Estratto del testo =>
- - -

There must be something

 in the way I feel 

that she don’t want me to feel…

Così venti e più anni fa i Red Hot Chili Peppers attaccavano la loro I could have lied. Li ascoltavo in loop, quel tardo pomeriggio di autostop tra Bolsena e Roma station. Sulla decapottabile di un bordò parecchio losco i due arabi cappuccio e gioiellazzi, uno alla guida col sigarillo spento e l’altro a grattarsi il piede in infradito, mi volgevano domande dal look sincero. Credo provassero pena.

La musica amplificava il male che mi picchiava dentro: un amore precipitato in fretta, i se avessi fatto o se fossi stata e da domani e mai più, e i due arabi rap che aggiungevano beat al mio mesto freestyle.

Non sono cambiata molto da allora, continuo a fare e mi ostino a essere, forse perché – per dirla alla RHCP – il mio volto riflette sempre il vero. Purtroppo.

Tre giorni a Viterbo, bed & breakfast a ridosso del cerchio di mura. Lotus flower, fiore antistress di metallo e perline sul comò della stanza che mi ospita. Riconosco il giochetto indiano, lo vendevo nel mio peregrinare giovanile, riproduce le forme dei pianeti, mi manteneva in permanent vacation per le vie spensierate d’Europa.

Le notti di freddo e stelle sarebbero finite quella volta a Bolsena, una rottura assecondata dai miei amici arabi rap. Dioniso che irrompe come allora per stravolgere un presente dall’aria più mite, accende una danza odierna che straccia i freni, i blocchi e i divieti cui mi sforzo di aderire.  

Azzanno le recinzioni del coprifuoco, gengive sanguinano tra il ferro incorrotto, i denti vacillano e la lingua è sbrandellata ma continuo a masticare, a colare, a lacrimare senza requie, perfino quando le guance sono squarciate e l’osso dubita di reggere.

Mastico anima e smanio libertà, certi ricordi generano fiumane. Ma la libertà stavolta può portare morte, non si ragiona col morbo oltre la rete.

Gli Einstürzende Neubauten urlano, martellano, si fanno propulsori.

No, non sono più così. Le mani sulla rete cercano uno spiraglio, il metallo punzecchia, un graffio alla carne e subito mi ritraggo, basta sofferenza.

Piango e soggiaccio a questa nuova me: io-voglio-vivere.

Resto audace e ribelle nelle parole che leggo, che scrivo.

La settimana scorsa ho comprato La fisica della malinconia di Georgi Gospodinov (edizioni Voland). Il mio libraio ha un rituale: timbra una fascetta di carta marroncina, l’avvolge intorno al libro e v’inserisce all’interno una vecchia cartolina spedita da chissà quale parte d’Italia.

- - -

Materiale fornito =>
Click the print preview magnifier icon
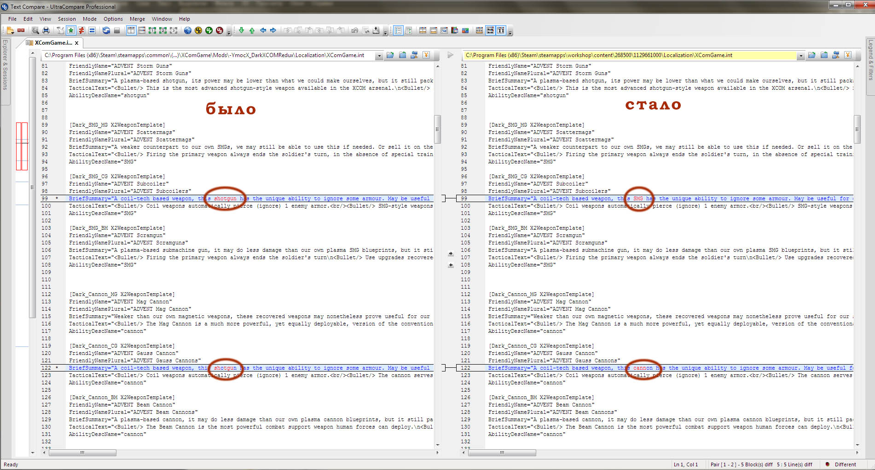The width and height of the screenshot is (875, 470). 35,30
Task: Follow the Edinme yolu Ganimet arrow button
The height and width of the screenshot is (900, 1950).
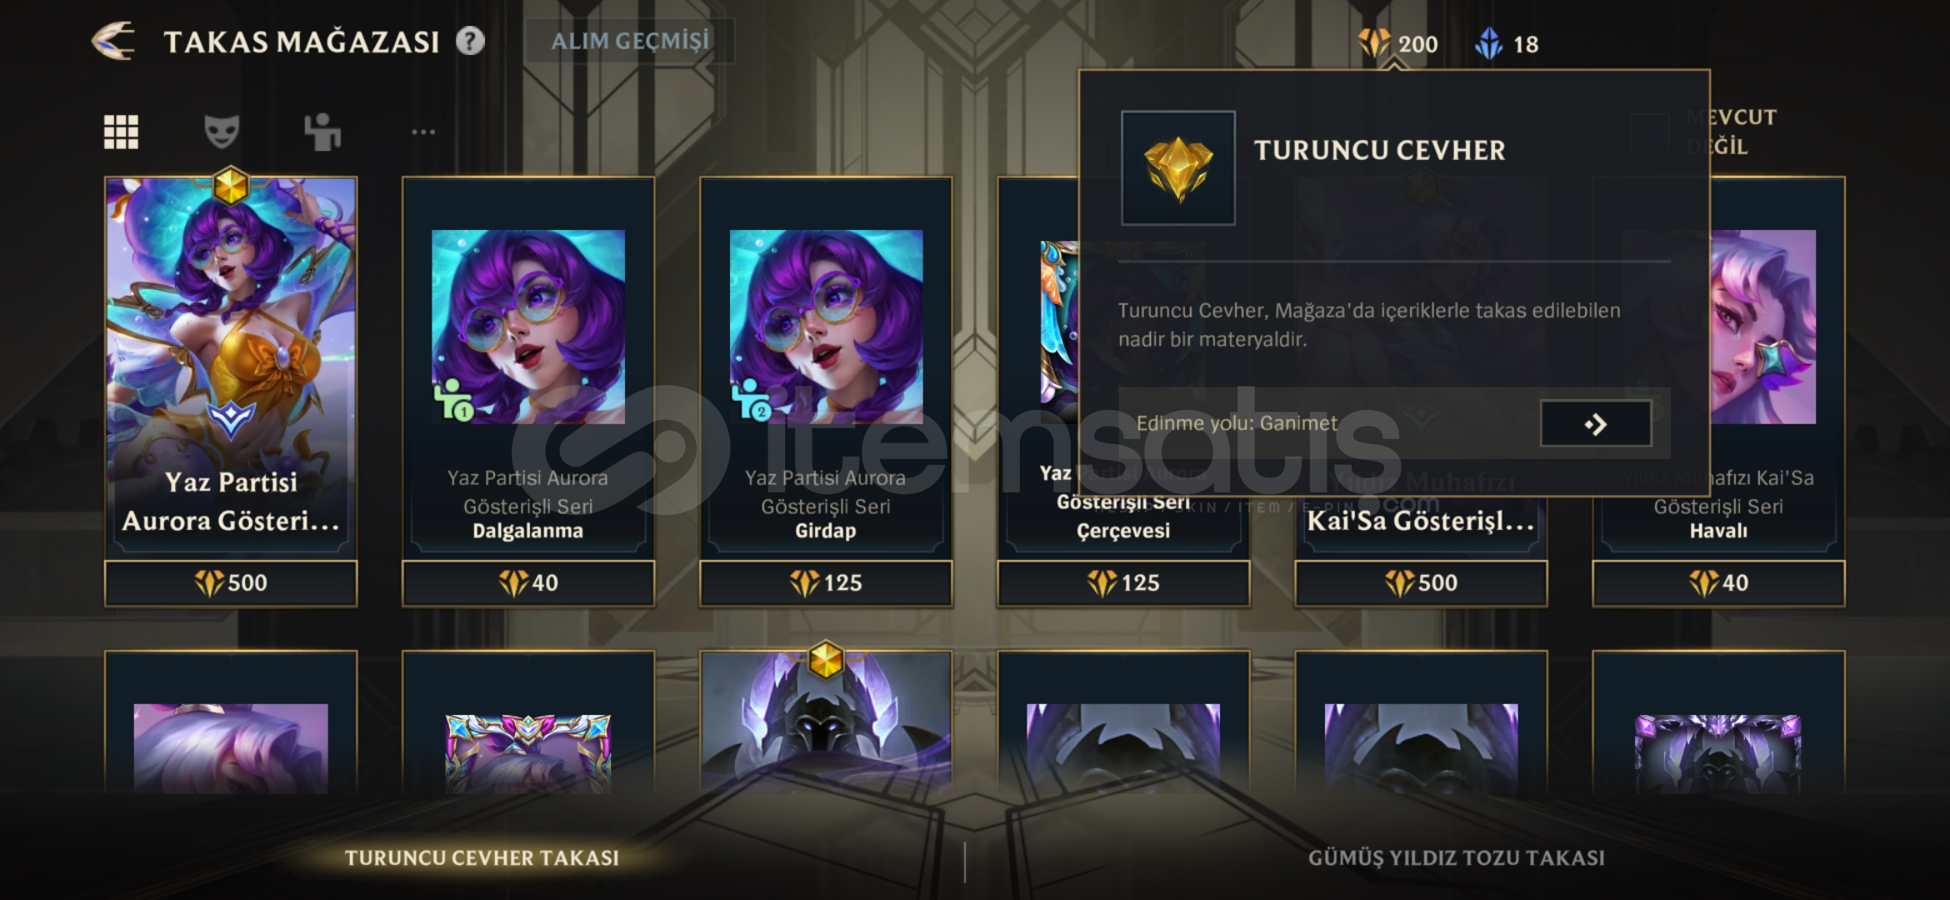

- - -

Consegna 1 =>
Secondo l'estratto del testo, quale libro ha comprato l'autrice la settimana scorsa?
Consegna 2 =>
Prosegui l'estratto del testo sul soggiorno a Viterbo, riprendendo subito dopo l'ultima frase.
Il materiale non ha alcun ruolo in questo esercizio.

Risposta 1 =>
La fisica della malinconia di Georgi Gospodinov, edizioni Voland.

Risposta 2 =>
Fremo ogni volta per scoprire l’omaggio, bramo che vada oltre i tradizionali saluti dalle vacanze di un dì.

Ho chiesto al libraio: ora conosco l’origine delle sue cartoline. Però.

– Però…?

– Eh, però la mia testa…

– Lo so che sei una testona, ma cosa c’entra adesso?

– La mia testa ne ha già rielaborato i pezzi, la storia non è più incontaminata. La racconto lo stesso?

– E ti dobbiamo pregare?

Marino che vive al paesello montano natio, Marino con la bocca storta da che si sappia, Marino senza soldi né appeal per attirare una compagna. Marino, che una figlia con una bracciante mentecatta gli è anche uscita, poi non ne sa più nulla di una né dell’altra.

Marino che si arrabbia col sorriso, Marino che inclina il capo se ringrazia. Marino che un giorno alla bottega conosce Celia: quelle cosce mulatte sono troppo, ma accetta il dono finché la vita glielo permette.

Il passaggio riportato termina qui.